Under Lockdown
Yesterday I once again got the dreaded, automated call from my daughter’s high school — the third time this school year — “under lockdown.”
My gut twisted and the muscles in my shoulders and arms seized up. I had that weird fight or flight adrenaline rush, weird because there was no where to go and nothing to do.
This call came late in the day (the last one took up a 3 1/2 hour chunk in the middle of the day), and when I texted Emma she was able, almost immediately, to report that she was safe, and they were being allowed to leave the school. She called it “being evacuated,” but just leaving the damn place was good enough for me.
This morning, at work in my writing cabin, I found myself reflecting on how context changes everything. Kind of like what I used to tell students about point of view. A new point of view = a new story.
I can be frustrated to the point of — I don’t know what — with this kid, ready to wrap her up in duct tape for the duration of her teen years, at the minimum, and then something threatens her safety, and I — just — want — her — to — be — okay.
During the last lockdown, the 3+ hour one, the kids had to use a bucket in their classroom for a toilet.
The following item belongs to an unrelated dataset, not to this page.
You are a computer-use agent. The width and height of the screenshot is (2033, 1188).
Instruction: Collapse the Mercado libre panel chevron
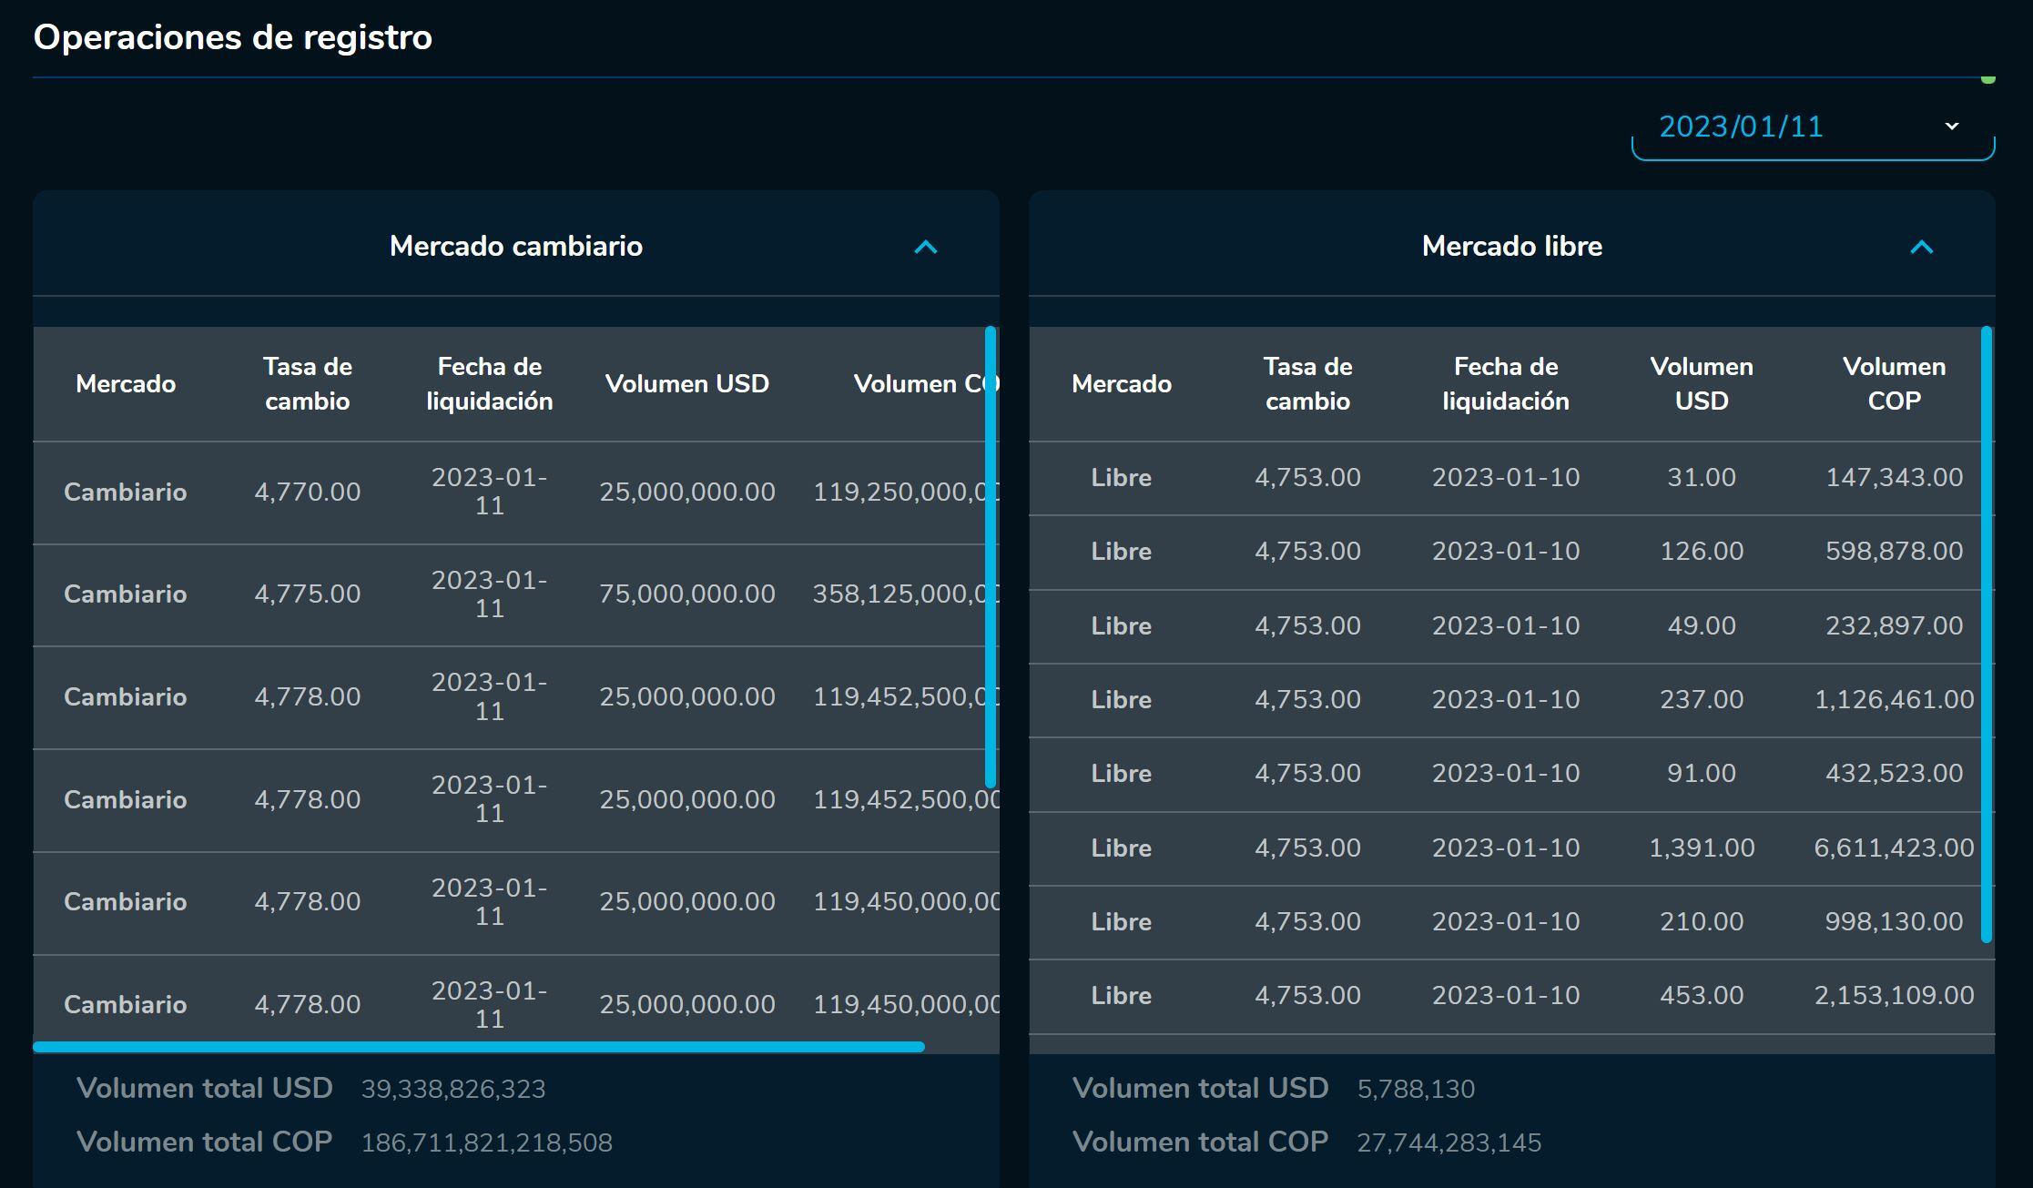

They had water bottles to drink, and a few kids had packed lunches in their backpacks and were willing to share. Twice the police banged on the door and entered, making my daughter and the other students stand along the walls with their hands on their heads. (The most terrifying moment in the whole day, for Emma.) In Emma’s eyes, they were innocent teenagers locked in a room with a bucket for a toilet and not enough to eat. For the police, they were potential terrorists (I guess), or hostages harboring — in fear — some menace hiding behind a cabinet door or pretending to be one of them. See how the context shifts?
Emma says “it’s no big deal.” But yesterday, she went to bed about 5:00 and slept until 5:45 this morning when I woke her…to go back to school.